DEM Parti Mardin Milletvekili Salihe Aydeniz, şunları kaydetti:
“Bugün içinde bulunduğumuz siyasi konjonktürde toplumsal barışı ve demokrasiyi inşa ettiğimiz bir süreçteyiz. İşte bu kanun teklifinin Meclis’e gelme formu işte binlerce, on binlerce emekçinin ortaklaşarak Meclis’e sunması demokrasinin toplumsallaşmasının bir örneğidir. Emek gayretinin her vakit yanında olacağımızı, Türkiye’de içinde bulunduğumuz süreçte ekonomik krizin, toplumsal krizin had safaya geldiği bu evrede emekçilerin, işçilerin bu çabasının bu krizleri de aşacağını, bu krizlerin de tahlil bulacaklarına inanıyoruz.

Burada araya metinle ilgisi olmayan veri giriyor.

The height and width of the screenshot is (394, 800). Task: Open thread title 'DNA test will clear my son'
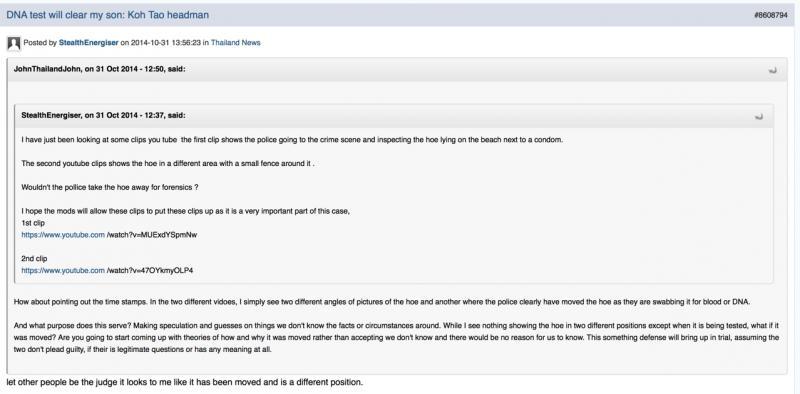pos(108,15)
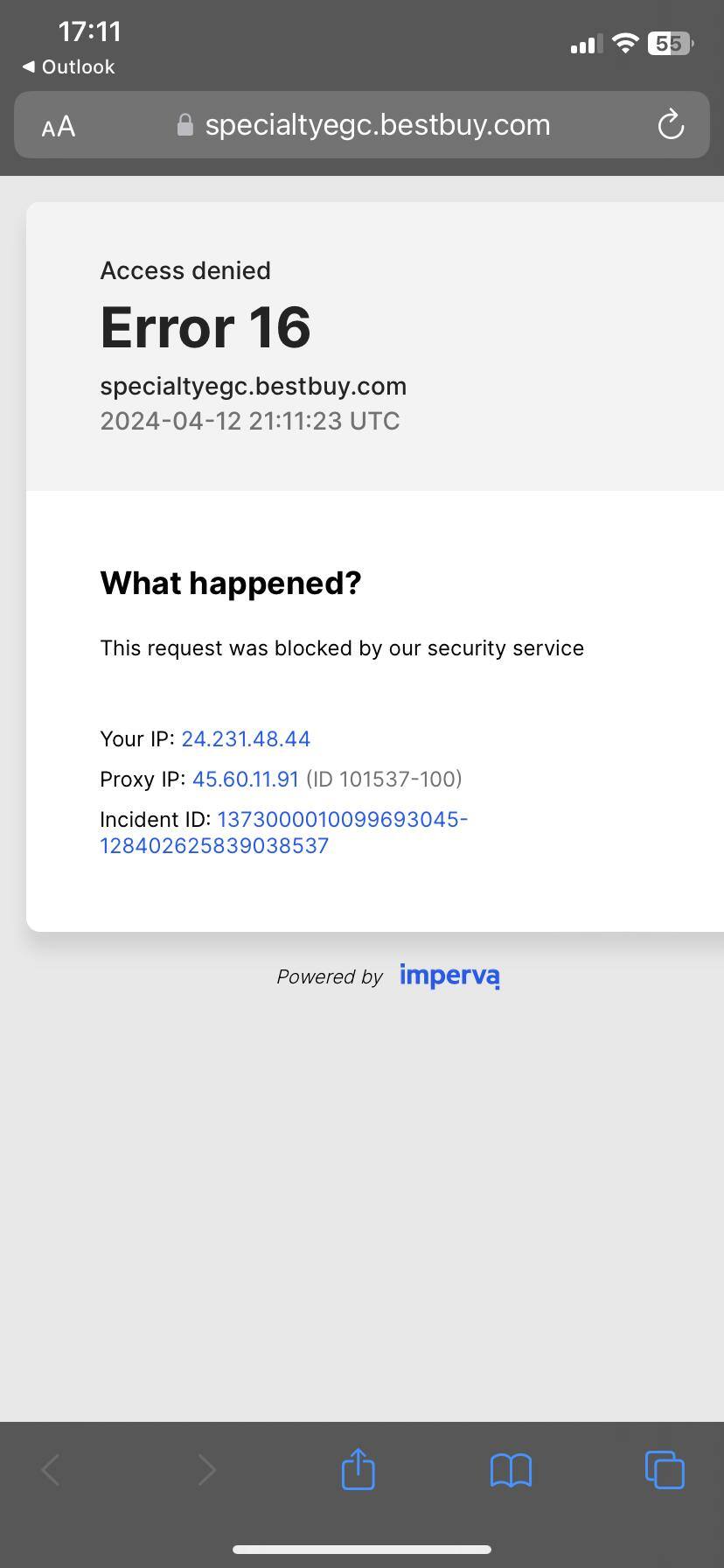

DEM PARTİ’DEN TAKVİYE AÇIKLAMASI
12 Eylül’ün koyduğu hudutlar vardı. Siyasi partiler için nasıl barajlar vardıysa artık de sendikalar için sonlar konulmak isteniyor. Toplumun barışını konuştuğumuz bir devirde demokrasinin kalıcılaşmasını konuştuğumuz bir periyotta sınırsız sendika, teminatlı iş bu kanun teklifinin değerli olduğunu yasaksız grevlerin günlerinin olması gerektiğini biz de belirtiyoruz ve DEM Parti olarak bu kanun teklifinin çabacısı, yürütücüsü ve emeğin daima yanında olarak emeğin toplumsallaşması uğraşının öncülüğünü yapacağımızı bir kere daha buradan belirtiyorum.”
AHMET ŞIK’TAN 2 SORU
TİP İstanbul Milletvekili Ahmet Şık, “Ben yalnızca iki soru soracağım ve herkesin bu sorulara baş yormasını rica edeceğim. İşverenler sendikalı emekçiyi neden sevmez, istemez ve işsiz bırakırlar? işverenlerin sevmediği, istemediği ve işsiz bıraktığı sermaye kümelerini, siyasal iktidar ve yargısı neden koruyup kollamaya devam eder? Yalnızca bu soruların karşılığı üzerine baş yoran Türkiye’nin çalışan nüfusu, yalnızca çalışan nüfusu ki o da ezici bir çoğunluğu oluşturuyor. Buna hakikat cevabı verdiğinde biz emek dostu kanunları da, yurttaş odaklı bir hizmet anlayışını da ortaya çıkaran bir iktidarın yapıtaşlarını örmüş olacağız” dedi.